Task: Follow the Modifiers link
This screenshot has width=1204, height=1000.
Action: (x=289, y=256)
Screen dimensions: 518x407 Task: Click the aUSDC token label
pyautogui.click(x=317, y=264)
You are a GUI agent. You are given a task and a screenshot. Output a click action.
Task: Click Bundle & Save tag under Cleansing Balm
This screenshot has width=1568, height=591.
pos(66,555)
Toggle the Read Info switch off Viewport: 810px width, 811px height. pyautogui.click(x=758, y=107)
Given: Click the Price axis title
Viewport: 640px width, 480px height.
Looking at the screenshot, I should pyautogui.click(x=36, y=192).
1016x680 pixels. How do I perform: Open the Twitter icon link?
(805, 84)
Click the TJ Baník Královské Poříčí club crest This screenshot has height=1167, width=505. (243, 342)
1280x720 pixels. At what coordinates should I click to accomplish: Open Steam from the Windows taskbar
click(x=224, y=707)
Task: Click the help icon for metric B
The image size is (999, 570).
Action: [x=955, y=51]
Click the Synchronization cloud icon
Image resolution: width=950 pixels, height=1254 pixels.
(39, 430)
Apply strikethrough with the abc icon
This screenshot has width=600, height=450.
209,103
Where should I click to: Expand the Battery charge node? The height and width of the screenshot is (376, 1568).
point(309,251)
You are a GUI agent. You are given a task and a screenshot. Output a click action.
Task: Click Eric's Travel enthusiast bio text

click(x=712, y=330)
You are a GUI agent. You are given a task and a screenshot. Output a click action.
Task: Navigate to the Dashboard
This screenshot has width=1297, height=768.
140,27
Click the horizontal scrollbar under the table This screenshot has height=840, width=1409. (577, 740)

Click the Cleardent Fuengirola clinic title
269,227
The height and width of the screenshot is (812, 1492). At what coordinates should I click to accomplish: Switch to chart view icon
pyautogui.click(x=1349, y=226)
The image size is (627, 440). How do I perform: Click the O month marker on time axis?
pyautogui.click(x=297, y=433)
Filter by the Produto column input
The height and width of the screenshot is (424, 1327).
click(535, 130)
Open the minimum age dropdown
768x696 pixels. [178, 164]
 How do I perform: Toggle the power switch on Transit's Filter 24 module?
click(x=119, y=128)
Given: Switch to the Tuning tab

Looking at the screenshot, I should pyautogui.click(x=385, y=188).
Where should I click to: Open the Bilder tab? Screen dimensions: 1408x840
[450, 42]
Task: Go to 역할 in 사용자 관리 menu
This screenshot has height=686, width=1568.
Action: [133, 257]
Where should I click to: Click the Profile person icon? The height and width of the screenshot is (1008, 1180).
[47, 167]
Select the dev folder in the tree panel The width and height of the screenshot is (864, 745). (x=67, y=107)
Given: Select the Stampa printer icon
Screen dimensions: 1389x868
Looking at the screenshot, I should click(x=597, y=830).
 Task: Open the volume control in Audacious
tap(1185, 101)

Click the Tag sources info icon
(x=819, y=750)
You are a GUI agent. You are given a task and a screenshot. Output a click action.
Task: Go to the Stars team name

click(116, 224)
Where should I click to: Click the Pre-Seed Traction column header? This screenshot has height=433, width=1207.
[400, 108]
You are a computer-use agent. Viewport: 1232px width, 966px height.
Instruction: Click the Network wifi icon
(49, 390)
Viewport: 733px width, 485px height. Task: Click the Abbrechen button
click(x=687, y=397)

= = = = = = =

- Written instruction -
Pull out every line in the entries above that contains the word "title", and copy each one unchanged.

- Output of the task -
Given: Click the Price axis title
Click the Cleardent Fuengirola clinic title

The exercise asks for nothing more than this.